2. The second ground of enumerated error complains because the court permitted to be read in evidence over the objection of the defendant Freeman a written statement amounting to a confession by him. The statement was unsigned. The transcript shows that the court conducted out of the presence of the jury a Jackson v. Denno hearing wherein the voluntariness of the statement was sufficiently established. One of the detectives who was present when the statement was given testified that it was an accurate transcription of the confession made by the defendant Freeman. The fact that the statement was unsigned and the fact that the stenographer who transcribed it was not present at the trial and did not testify as to its verity was not *87 ground for excluding it from evidence. Lowe v. State, 125 Ga. 55, 56 (53 S.E. 1038); Morris v. State, 228 Ga. 39, 43 (184 SE2d 82). This ground of enumerated error shows no cause for reversal.
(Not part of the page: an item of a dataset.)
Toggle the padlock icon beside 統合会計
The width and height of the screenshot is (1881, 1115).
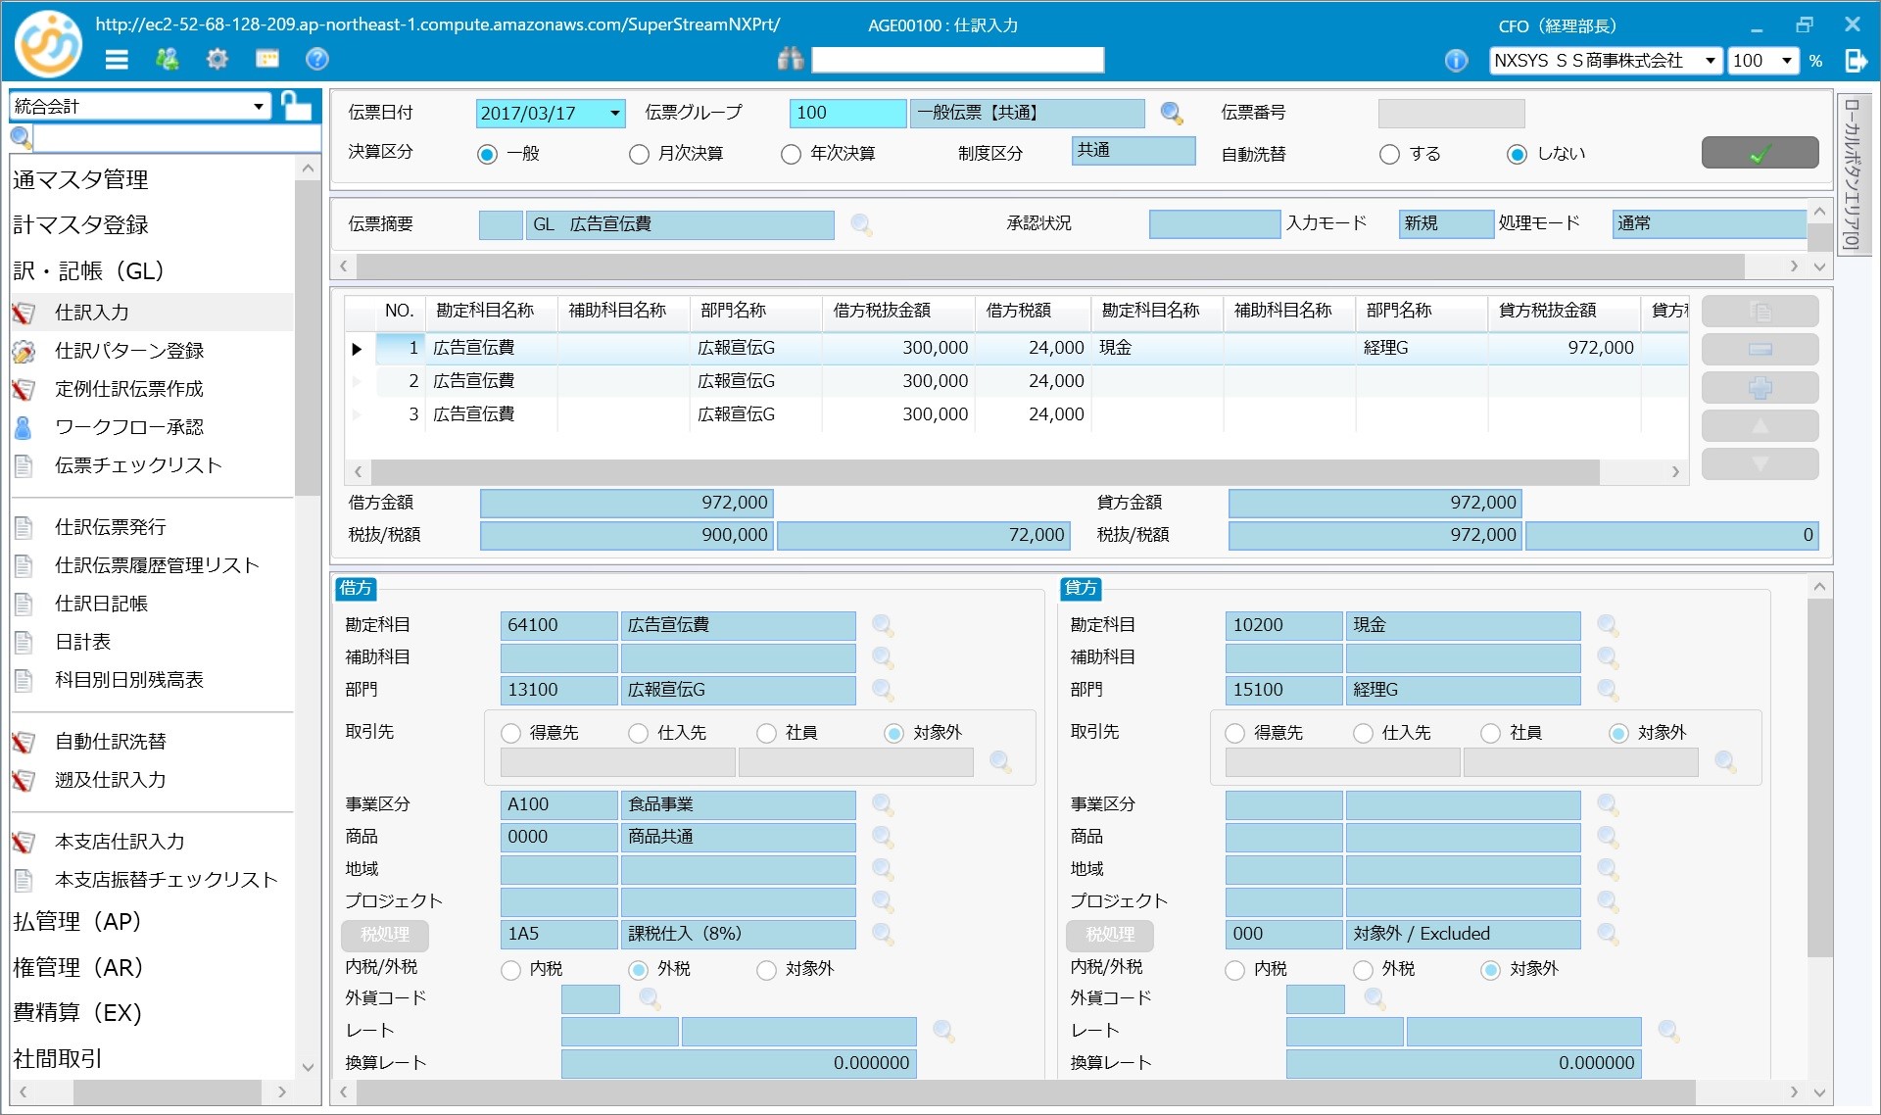click(296, 106)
3. The evidence was amply sufficient to show that the three defendants conspired to rob the victim, who, apparently, at the time was heavily under the influence of alcohol; that they got into the car of the victim with him and drove to a remote location where they beat him severely and robbed him of approximately $40; and, that the victim died several days thereafter from the effects of that beating. The verdicts of guilty as to each charge were authorized and the general grounds of the motion for new trial were properly overruled.
Judgments affirmed. All the Justices concur.